Saint Guinefort
Verified User
I know it comes from a natural process primarily created through the dying of diatoms in the oceans. These sink to the bottom where they decompose into methane that is in it's frozen (solid) form due to low temperatures and high pressure. This is then slowly covered with sediment and over millennia is compressed into oil. That's the primary process. So, there is oil constantly forming within the Earth. We may be extracting it faster than it's being formed but since we keep finding more and more of it, it's hard to tell if we're doing that or not.
We ARE extracting it faster because you left out one MAJOR step: the oil formed in that accumulation further MIGRATES to a reservoir rock. That takes a very long time. You can't just drill into the ground and soak out all the oil. You have to go to a reservoir or you have to take a source rock and blast it apart with fracking to stimulate oil release.
It is not hard to tell that we are removing it faster than it accumulates in usable quantities. We KNOW we are pumping it faster. That's basic math and physics.
Oil won't necessarily "run out", but economically viable deposits of it most assuredly WILL. WHy do you think we have this boom in Fracking? Secondary stimulation of wells is what happens when oil gets harder to get from conventional wells and you have to start doing more and more to get it back out.
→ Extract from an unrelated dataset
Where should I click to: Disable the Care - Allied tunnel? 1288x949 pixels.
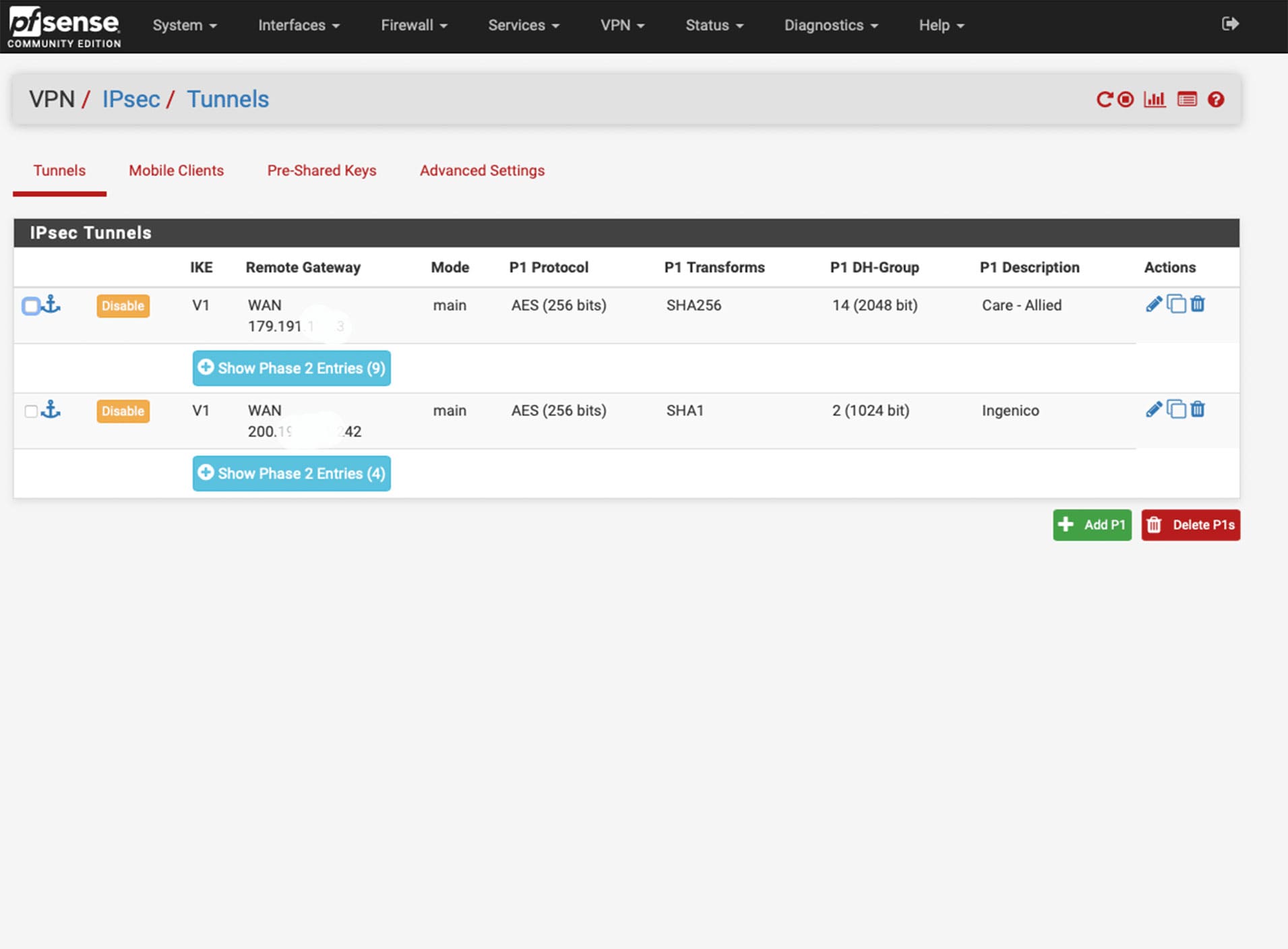(x=123, y=306)
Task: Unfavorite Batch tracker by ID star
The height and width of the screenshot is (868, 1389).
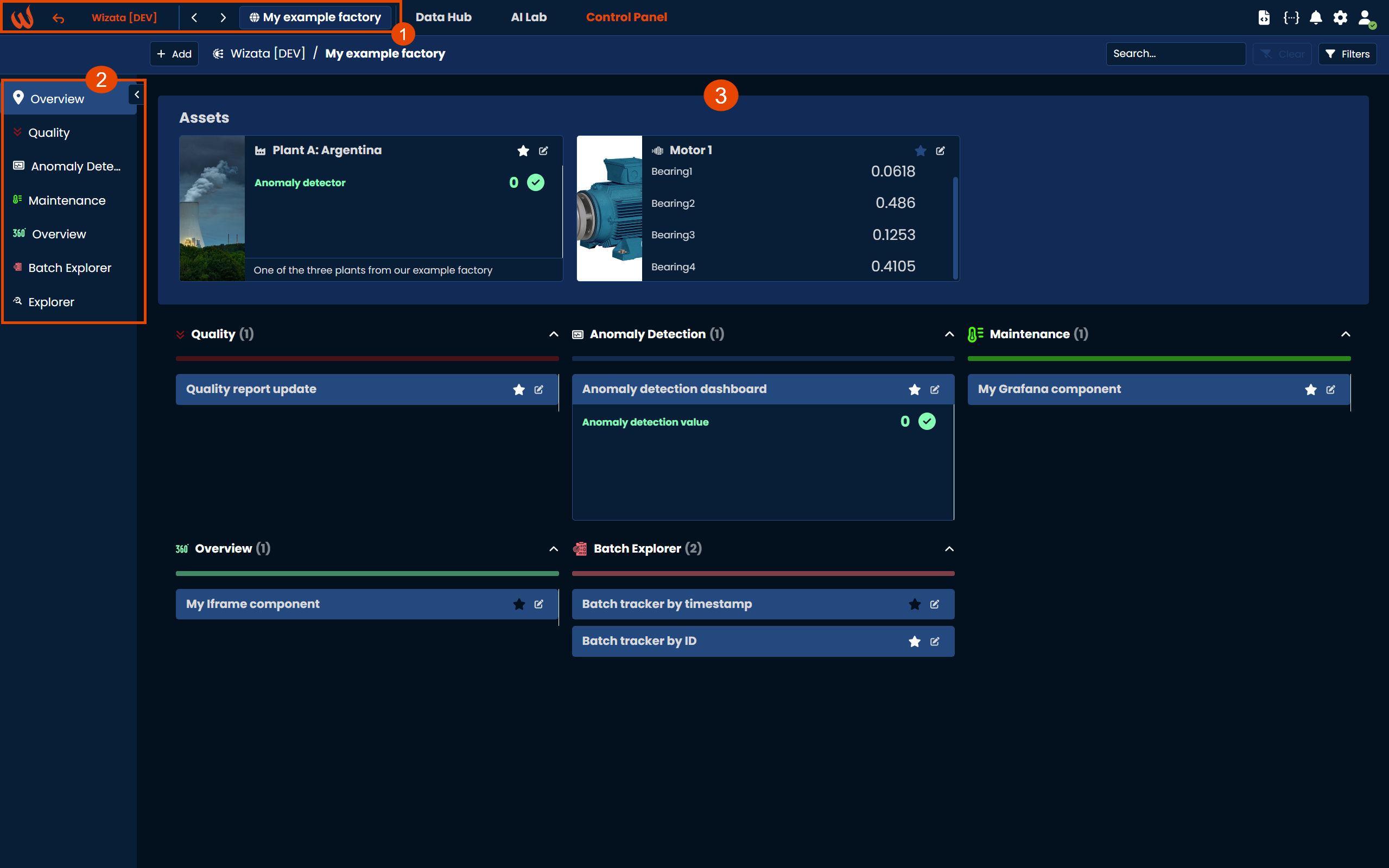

It's something you learn in economic geology classes: When you use a resource it will one day only yield lower and lower "grades" of the resource. It becomes harder and harder to get a usable quantity out as you use up the easily available sources. Then you pay more and more and more until ultimately it becomes economically impossible to recover it and use it.
That's what we're looking at with oil. When that is is anyone's guess. The whole Peak Oil thing comes and goes every few years. But one way or another we will run out of oil that we can afford. Maybe we'll luck out and collapse our society with climate change before that happens.